Please retype the data that follows, starting at the line containing "Task: Expand the table with Show All Rows" and stopping after the last line.

[Collected data]
----------

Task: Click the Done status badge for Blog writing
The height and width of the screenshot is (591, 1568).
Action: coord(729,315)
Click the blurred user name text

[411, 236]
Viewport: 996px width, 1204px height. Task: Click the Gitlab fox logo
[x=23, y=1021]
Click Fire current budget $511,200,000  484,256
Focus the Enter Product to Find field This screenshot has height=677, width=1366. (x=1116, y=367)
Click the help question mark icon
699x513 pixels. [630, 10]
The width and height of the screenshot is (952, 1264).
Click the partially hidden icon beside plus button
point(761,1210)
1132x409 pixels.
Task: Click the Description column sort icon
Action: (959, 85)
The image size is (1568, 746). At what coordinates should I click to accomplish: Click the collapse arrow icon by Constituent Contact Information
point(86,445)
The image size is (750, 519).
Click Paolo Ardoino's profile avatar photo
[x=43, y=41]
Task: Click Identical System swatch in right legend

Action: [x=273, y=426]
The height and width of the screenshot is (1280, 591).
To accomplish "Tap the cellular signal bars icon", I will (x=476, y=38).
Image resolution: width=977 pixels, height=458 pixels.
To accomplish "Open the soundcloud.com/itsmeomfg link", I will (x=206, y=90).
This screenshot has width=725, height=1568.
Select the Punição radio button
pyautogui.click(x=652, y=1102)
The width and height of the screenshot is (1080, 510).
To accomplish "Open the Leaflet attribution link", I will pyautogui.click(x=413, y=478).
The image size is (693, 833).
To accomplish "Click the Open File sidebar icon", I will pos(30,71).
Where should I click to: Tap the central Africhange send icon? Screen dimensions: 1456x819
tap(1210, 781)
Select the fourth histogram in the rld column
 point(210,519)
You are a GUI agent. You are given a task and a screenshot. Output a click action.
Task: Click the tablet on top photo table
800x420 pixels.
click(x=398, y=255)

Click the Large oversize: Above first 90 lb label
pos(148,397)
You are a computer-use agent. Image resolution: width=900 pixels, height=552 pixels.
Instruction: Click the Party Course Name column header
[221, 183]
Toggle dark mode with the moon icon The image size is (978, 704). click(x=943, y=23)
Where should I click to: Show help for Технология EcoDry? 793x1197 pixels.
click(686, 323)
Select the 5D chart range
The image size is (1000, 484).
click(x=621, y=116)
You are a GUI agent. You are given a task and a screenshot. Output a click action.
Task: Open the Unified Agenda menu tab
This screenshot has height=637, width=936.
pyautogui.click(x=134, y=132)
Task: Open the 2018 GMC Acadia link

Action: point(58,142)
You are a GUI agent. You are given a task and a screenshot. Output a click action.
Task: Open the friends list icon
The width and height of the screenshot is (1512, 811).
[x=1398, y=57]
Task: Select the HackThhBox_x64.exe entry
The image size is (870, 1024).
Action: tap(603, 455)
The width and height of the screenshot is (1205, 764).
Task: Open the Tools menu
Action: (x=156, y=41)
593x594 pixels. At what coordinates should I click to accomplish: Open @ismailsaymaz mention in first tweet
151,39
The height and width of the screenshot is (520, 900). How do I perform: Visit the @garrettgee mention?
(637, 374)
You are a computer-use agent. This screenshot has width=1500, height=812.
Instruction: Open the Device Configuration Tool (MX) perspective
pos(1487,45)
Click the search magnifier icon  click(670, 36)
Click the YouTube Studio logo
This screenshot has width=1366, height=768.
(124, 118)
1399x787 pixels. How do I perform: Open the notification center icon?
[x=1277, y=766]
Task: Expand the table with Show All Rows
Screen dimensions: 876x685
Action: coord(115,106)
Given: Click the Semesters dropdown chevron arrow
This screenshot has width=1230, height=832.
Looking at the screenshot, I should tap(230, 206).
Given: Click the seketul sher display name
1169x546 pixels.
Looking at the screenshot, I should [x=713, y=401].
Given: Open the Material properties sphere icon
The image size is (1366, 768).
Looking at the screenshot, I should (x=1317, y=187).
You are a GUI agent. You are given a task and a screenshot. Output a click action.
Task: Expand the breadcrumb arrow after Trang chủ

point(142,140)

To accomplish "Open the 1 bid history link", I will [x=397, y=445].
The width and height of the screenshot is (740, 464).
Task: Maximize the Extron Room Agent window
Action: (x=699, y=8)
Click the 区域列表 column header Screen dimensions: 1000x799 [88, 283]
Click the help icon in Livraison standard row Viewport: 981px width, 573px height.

----------

▸ **TASK SOLUTION**
Task: Expand the table with Show All Rows
Screen dimensions: 876x685
Action: coord(115,106)
Given: Click the Semesters dropdown chevron arrow
This screenshot has width=1230, height=832.
Looking at the screenshot, I should tap(230, 206).
Given: Click the seketul sher display name
1169x546 pixels.
Looking at the screenshot, I should [x=713, y=401].
Given: Open the Material properties sphere icon
The image size is (1366, 768).
Looking at the screenshot, I should (x=1317, y=187).
You are a GUI agent. You are given a task and a screenshot. Output a click action.
Task: Expand the breadcrumb arrow after Trang chủ

point(142,140)

To accomplish "Open the 1 bid history link", I will [x=397, y=445].
The width and height of the screenshot is (740, 464).
Task: Maximize the Extron Room Agent window
Action: (x=699, y=8)
Click the 区域列表 column header Screen dimensions: 1000x799 [88, 283]
Click the help icon in Livraison standard row Viewport: 981px width, 573px height.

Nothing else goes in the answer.